Saturday, September 20, 2014
New England Reflections 2014 (Cont.): Platypus Travels Part LII
On my father's side of the family, the Irish and Italian, we're recent immigrants; solidly 20th century. The Rileys and Kennedys on my mother's side go back to the potato famine. The Quebecois stretch back to the 1600s, but that side also migrated to the states in the 20th century. Much of my family's world began in the mill towns of Northern Massachusetts. The Italians fared better opening up a diner in Hartford that was a stop-off for musicians in the Jazz Age. Our roots were shallow and therefore easy to pull up.
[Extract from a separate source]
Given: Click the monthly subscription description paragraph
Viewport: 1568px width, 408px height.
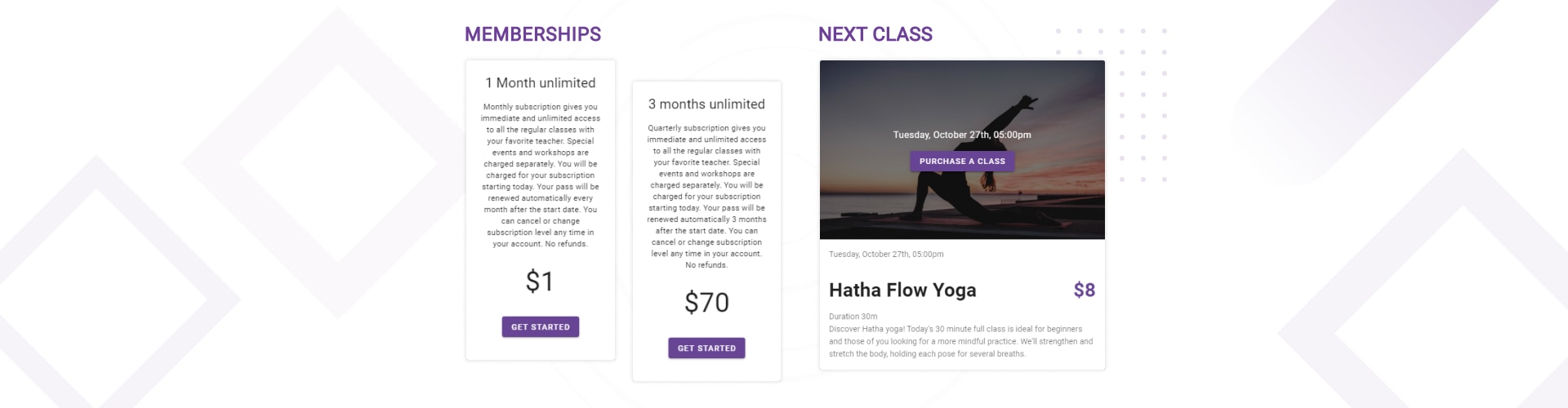Looking at the screenshot, I should coord(541,175).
The family tree has fared well in new soil from California to North Carolina. We've done well, but my heart still belongs to the little Connecticut hill town where the bones of the founding families lie thicker than glacial rock in the fields. Some of them are still farming there and burying their dead in the same plots as their long-fathers.
So what does it feel like to always be on the outside looking in? To be Pip, Charles Ryder, Walter Mitty, never a Sebastian, an Estella, or even a Charles Dexter Ward? I don't know. But the trees still sing and dance for me when I come home, the sky weeps, and the sunlight falls over the valley like a door opening on the first morning of the world. In those times, I feel most at home among the dead. He who overcomes I shall make a pillar in the temple of my God and he shall never leave. They have entered into their rest and their reward but, for me, the rough work of the world is still to do. So I have to turn my steps again, as I did all those years ago, and bid my dead farewell. I don't know if I'll ever really come home. That's a privilege for w.a.s.p.s -we mics have to make our own way. Yet Israel asked to be buried in the land of Canaan, by the oaks of Mamre, and when the Israelites went back they brought the body of Joseph out of Egypt with them. So for me it may be a coffin in Egypt. We will not all of us sleep, but we all will all of us be changed.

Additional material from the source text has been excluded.